Histoire

Boisbelle, un royaume dans le Berry.

Une principauté souveraine minuscule, mais dotée de privilèges extraordinaires, de sa propre justice, de sa mémoire et d'une capitale voulue par Sully.

Repères

Un petit royaume au milieu du royaume de France.

L'historien local H. Boyer parlait d'une « principauté lilliputienne ». Boisbelle était une terre singulière, sise près du Berry, dont les privilèges furent reconnus à plusieurs reprises par lettres patentes des rois de France.

1605Sully acquiert Boisbelle 1608le projet d'Henrichemont commence 1779rachat des privilèges ratifié
Carte ancienne de Boisbelle

Un royaume dans le Berry

Les princes propriétaires de Boisbelle y exerçaient de véritables pouvoirs souverains: ils faisaient les lois, rendaient justice et battirent même monnaie. Les habitants n'étaient soumis à aucun impôt royal et n'avaient pas d'obligation militaire.

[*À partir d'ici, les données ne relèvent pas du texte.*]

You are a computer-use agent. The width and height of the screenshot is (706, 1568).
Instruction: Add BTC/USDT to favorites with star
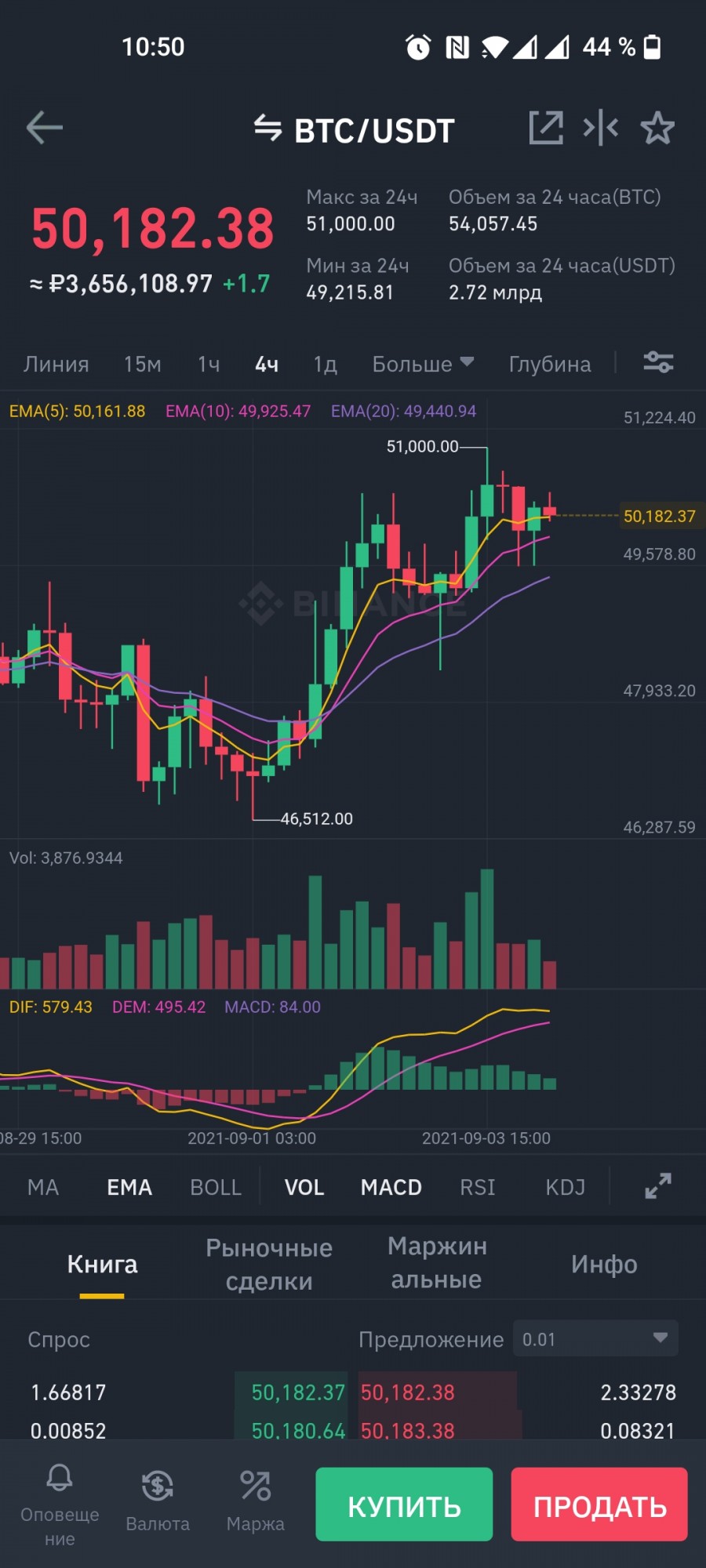pyautogui.click(x=657, y=128)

Le sel étant exempt de gabelle, la principauté fut aussi associée aux récits de faux-sauniers.

  • Territoires mentionnés: Boisbelle, Henrichemont, La Borne et Achères.
  • La carte de Cassini rattache aussi une partie de Ménetou-Salon et quelques parcelles de Quantilly.
  • Sur le plan religieux, on parla parfois du « royaume des trois paroisses »: Ménetou, Quantilly et Ivoy-le-Pré.
Place centrale d'Henrichemont

Henrichemont

Le 31 août 1605, Sully acquit de Charles de Gonzague, duc de Nevers, la terre et seigneurie souveraine de Boisbelle. Après confirmation des droits de ses sujets en 1607-1608, il lança le projet d'une capitale digne de son rang: Henrici-Mons, le Mont-Henri, devenu Henrichemont.

En décembre 1608, un marché général fut passé avec quatre entrepreneurs, deux parisiens et deux provinciaux. La tradition rapporte que Sully fit venir jusqu'à 1 000 ouvriers étrangers à la principauté. La mort d'Henri IV porta cependant un coup fatal à l'achèvement de l'œuvre.

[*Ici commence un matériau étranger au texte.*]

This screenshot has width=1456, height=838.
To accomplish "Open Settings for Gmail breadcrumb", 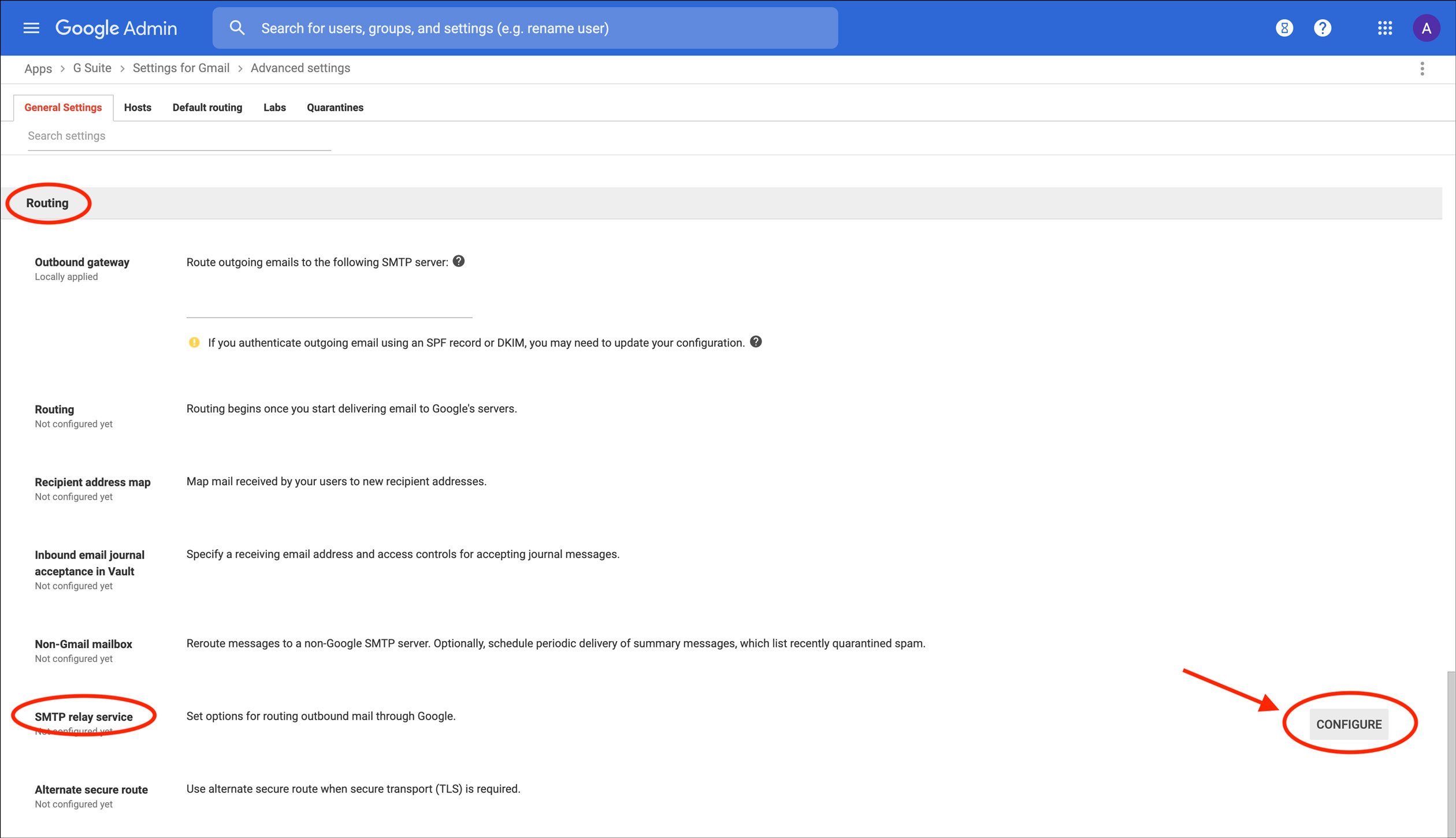I will coord(181,68).
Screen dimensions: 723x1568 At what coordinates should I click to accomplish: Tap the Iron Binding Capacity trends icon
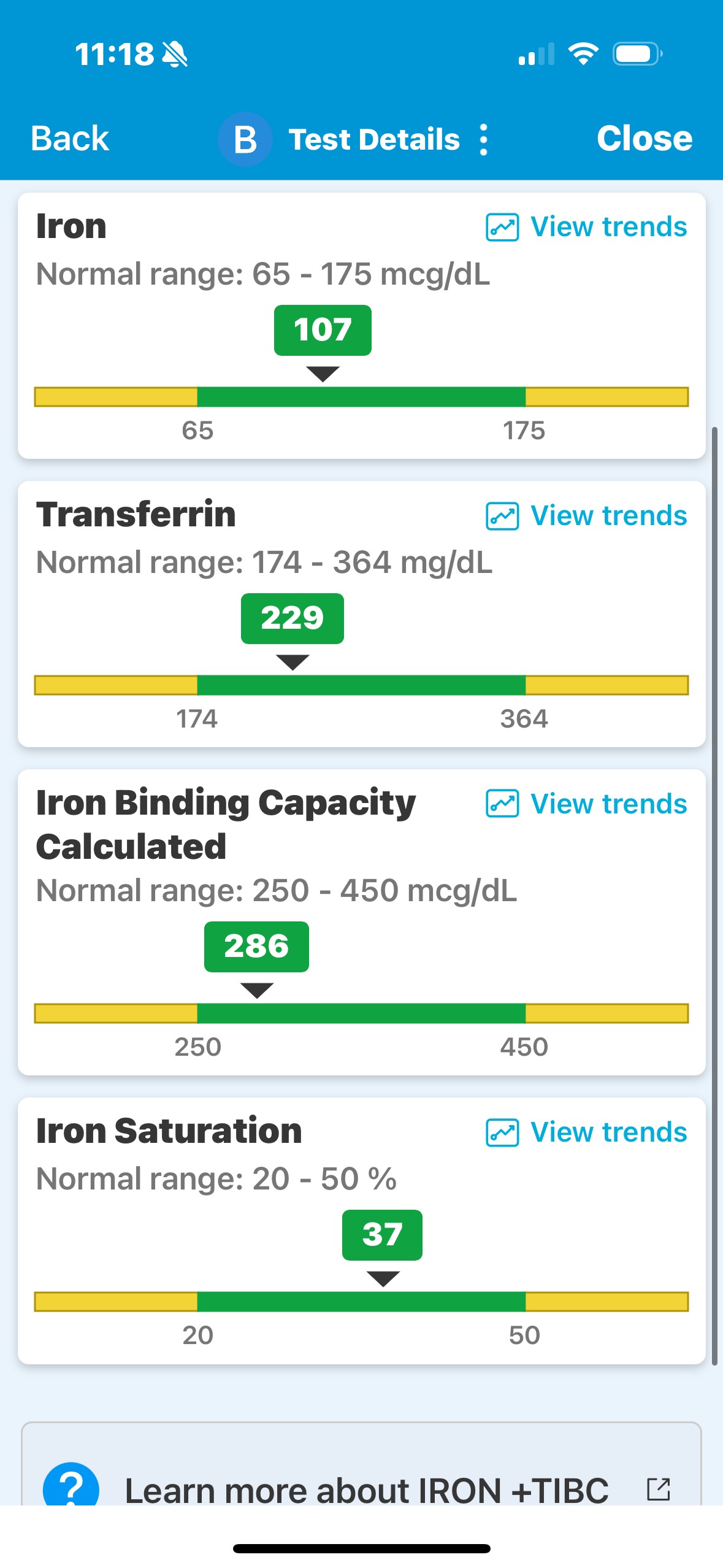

Urbanisme régulier Maison du procureur fiscal Hôtel des Monnaies Hôtel du Bœuf Restes de remparts Caves et cours communicantes
Document patrimonial de Boisbelle

Achères

Achères conserve la mémoire d'une ancienne chapelle d'ermites des Xe et XIe siècles. Son abside percée de trois fenêtres de plein cintre et sa pierre d'autel, posée sur deux montants ornés de grecques, témoignent d'un édifice très ancien, peut-être de la fin du XIe ou du début du XIIe siècle.

Un prieuré, la Maison du Prieur, pourrait dater du XIIIe siècle. Pays des abeilles et du miel, Achères connut aussi la poterie, le merrain et, en 1610, une activité de fonte de fer grossier. Avec La Borne, le lieu est également associé à un refuge de faux-sauniers.

Carte ancienne de Boisbelle

La Borne

Une limite devenue lieu d'art.

La Borne, comme son nom l'indique, marquait la limite est de la principauté. Les anciennes poteries y ont progressivement laissé place à des ateliers de céramique et à des œuvres d'art, prolongeant autrement la mémoire du territoire.